BEGIN Records shown

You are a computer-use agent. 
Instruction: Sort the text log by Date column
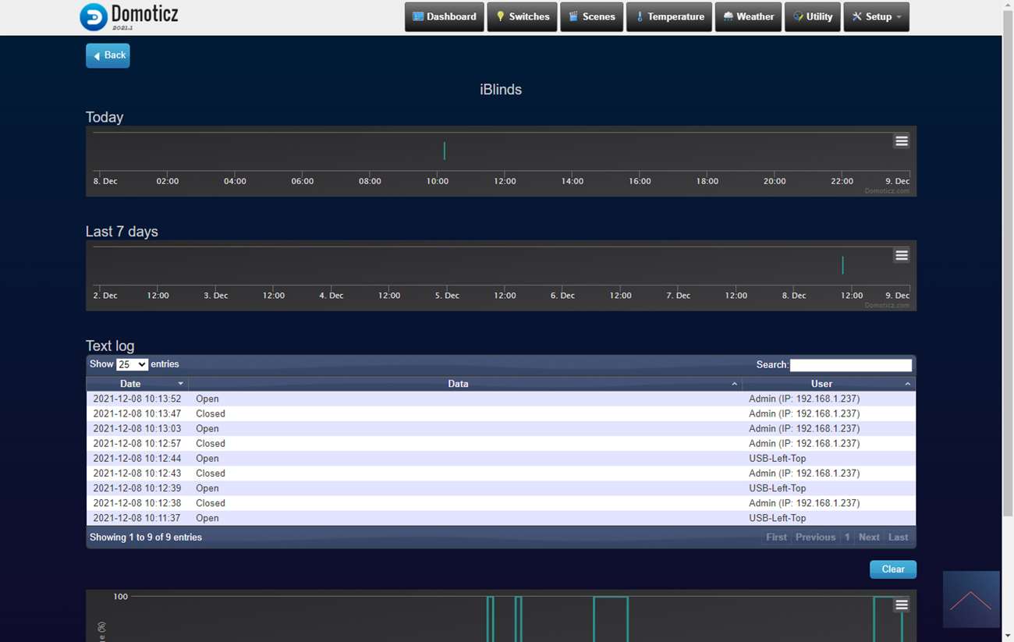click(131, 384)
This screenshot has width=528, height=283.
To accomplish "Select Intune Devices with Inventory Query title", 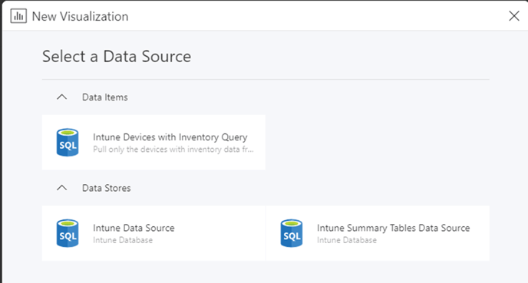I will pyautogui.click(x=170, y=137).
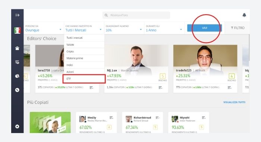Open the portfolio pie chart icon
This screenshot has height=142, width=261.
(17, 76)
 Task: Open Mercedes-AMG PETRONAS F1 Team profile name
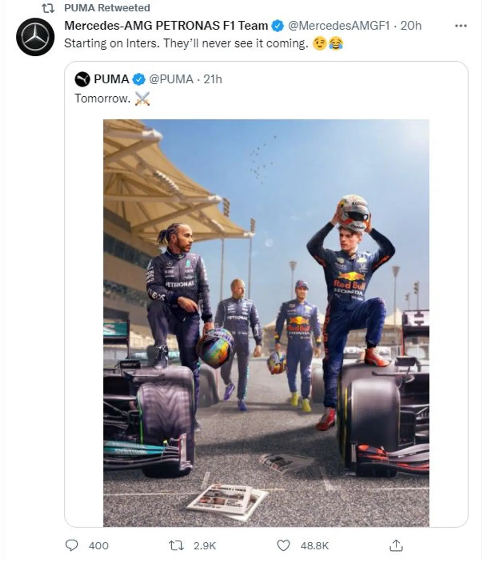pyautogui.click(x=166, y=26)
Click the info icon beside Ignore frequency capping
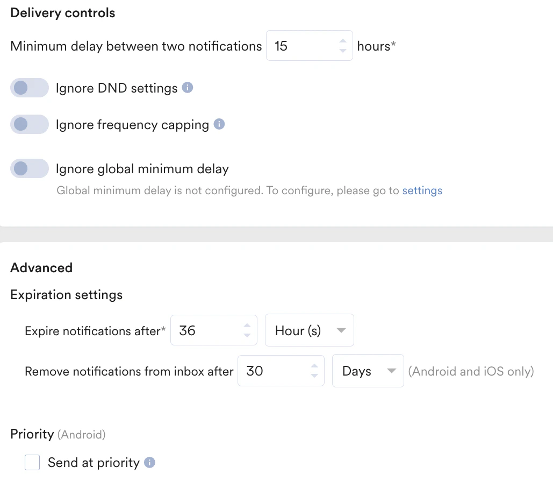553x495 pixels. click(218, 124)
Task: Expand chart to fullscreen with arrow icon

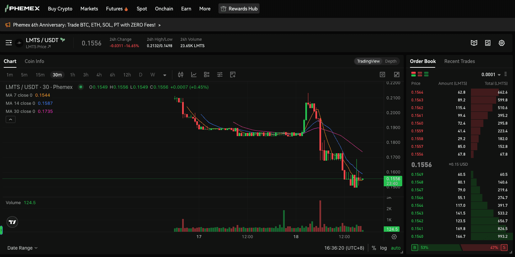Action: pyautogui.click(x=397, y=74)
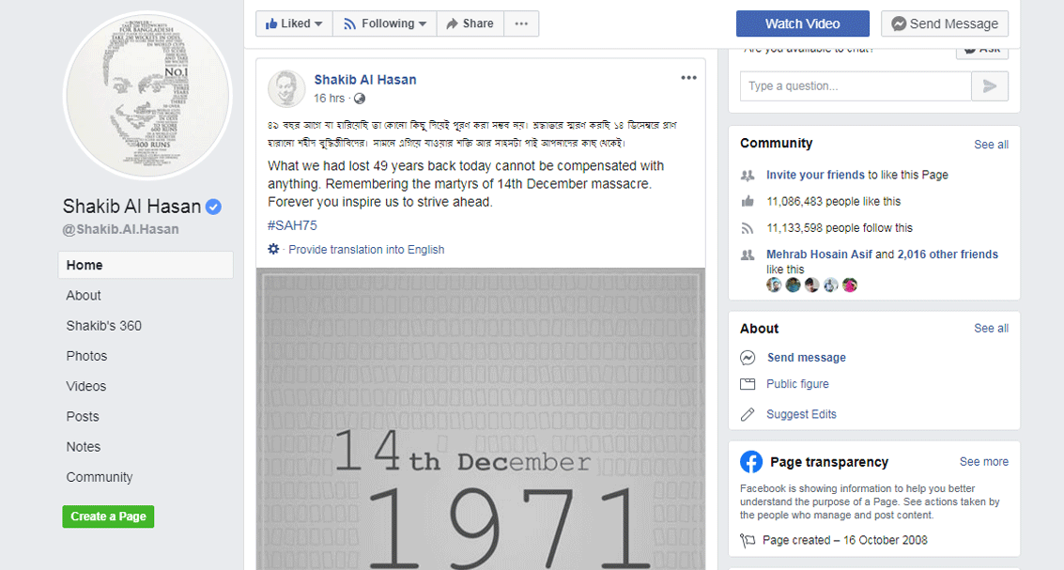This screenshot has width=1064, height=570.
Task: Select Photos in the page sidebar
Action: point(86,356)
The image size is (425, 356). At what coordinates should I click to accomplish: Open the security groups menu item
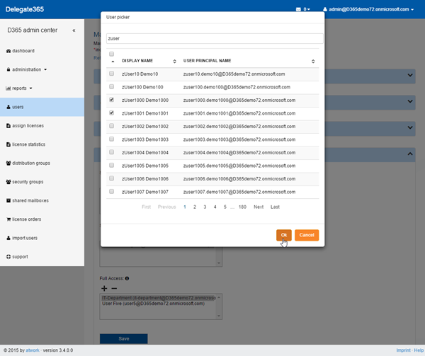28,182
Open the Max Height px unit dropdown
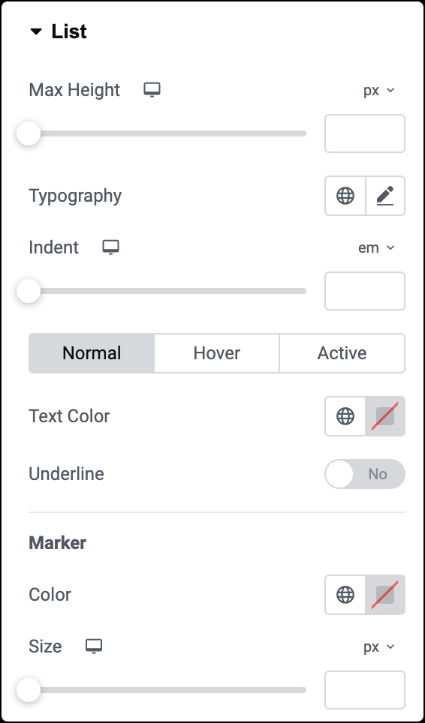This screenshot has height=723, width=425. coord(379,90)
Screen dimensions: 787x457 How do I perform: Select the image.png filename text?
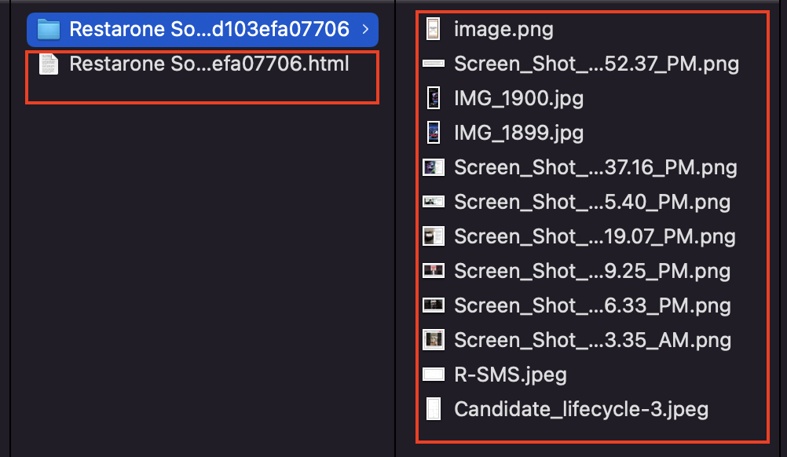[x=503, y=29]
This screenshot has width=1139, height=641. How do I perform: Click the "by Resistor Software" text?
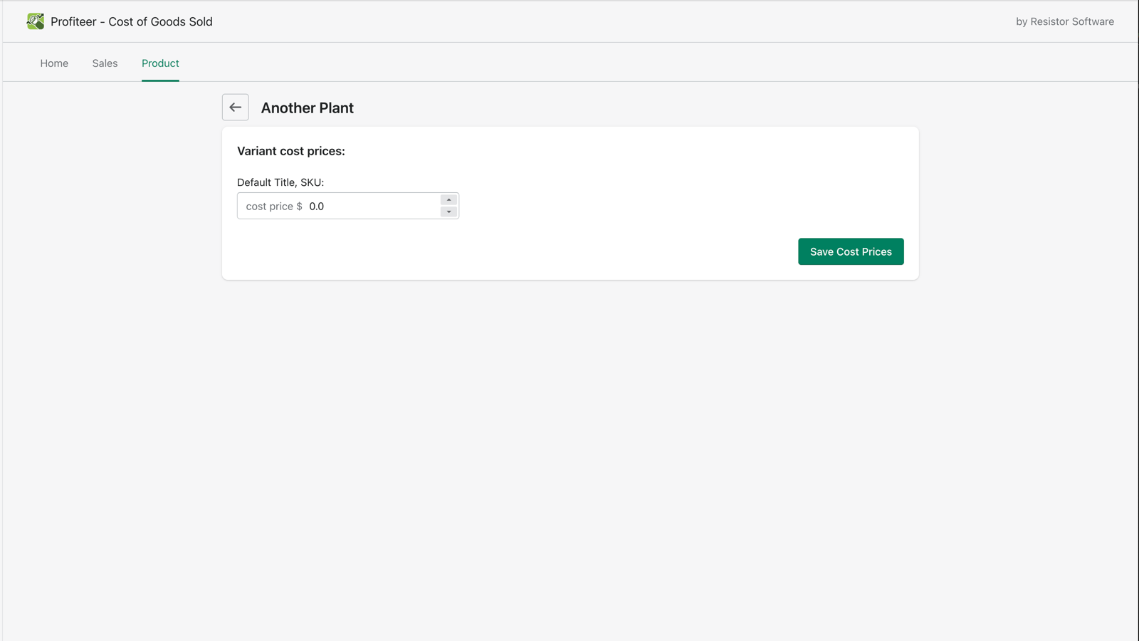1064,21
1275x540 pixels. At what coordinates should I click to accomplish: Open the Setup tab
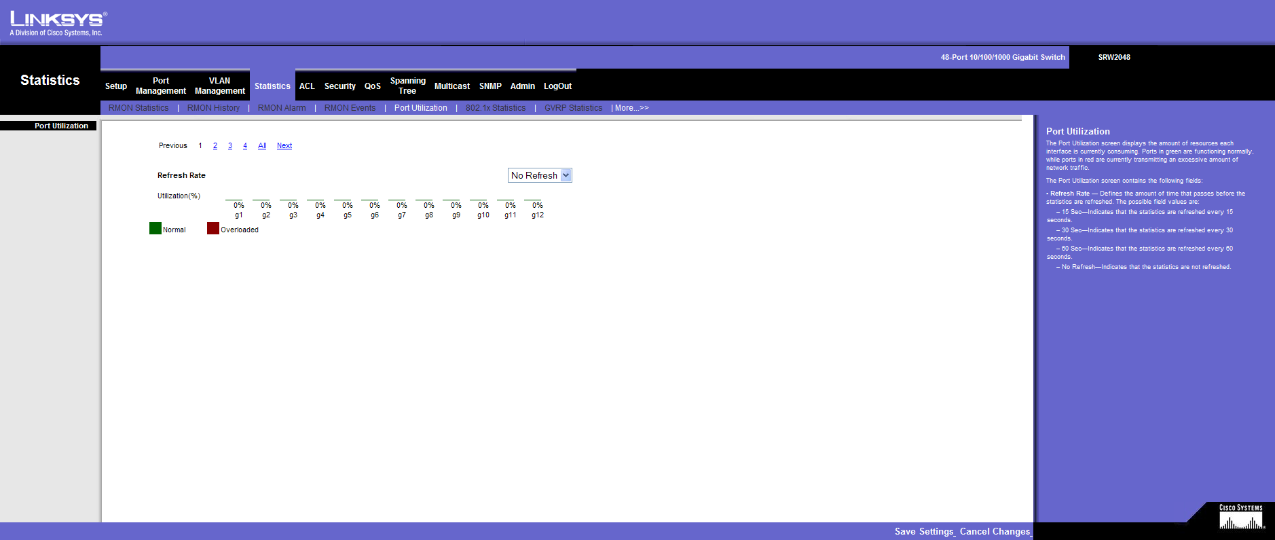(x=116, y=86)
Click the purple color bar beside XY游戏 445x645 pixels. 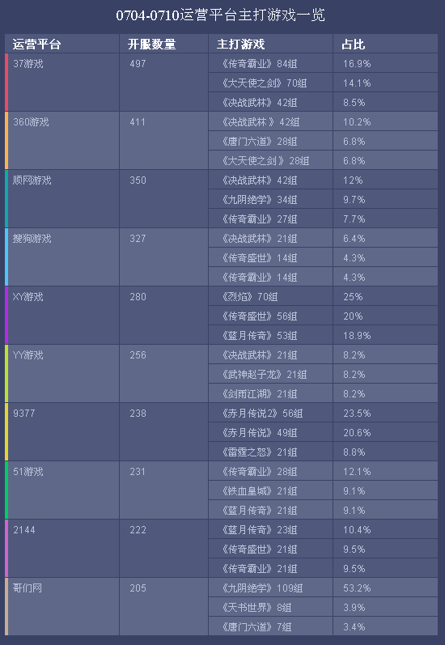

END Records shown

● Task statement: Starting at the line that holds "Task: Expand chart", reproduce each line through the last one of the listing, and nothing more; the pictures stay out.

● Result of the exercise:
Task: Expand chart to fullscreen with arrow icon

Action: pyautogui.click(x=397, y=74)
This screenshot has width=1064, height=570.
Task: Select Photos in the page sidebar
Action: point(86,356)
The image size is (425, 356). At what coordinates should I click to accomplish: Open the security groups menu item
28,182
Open the Max Height px unit dropdown
This screenshot has height=723, width=425. coord(379,90)
Screen dimensions: 787x457 How do I perform: Select the image.png filename text?
[x=503, y=29]
This screenshot has width=1139, height=641. How do I perform: Click the "by Resistor Software" text?
1064,21
1275x540 pixels. At what coordinates should I click to accomplish: Open the Setup tab
(x=116, y=86)
Click the purple color bar beside XY游戏 445x645 pixels. 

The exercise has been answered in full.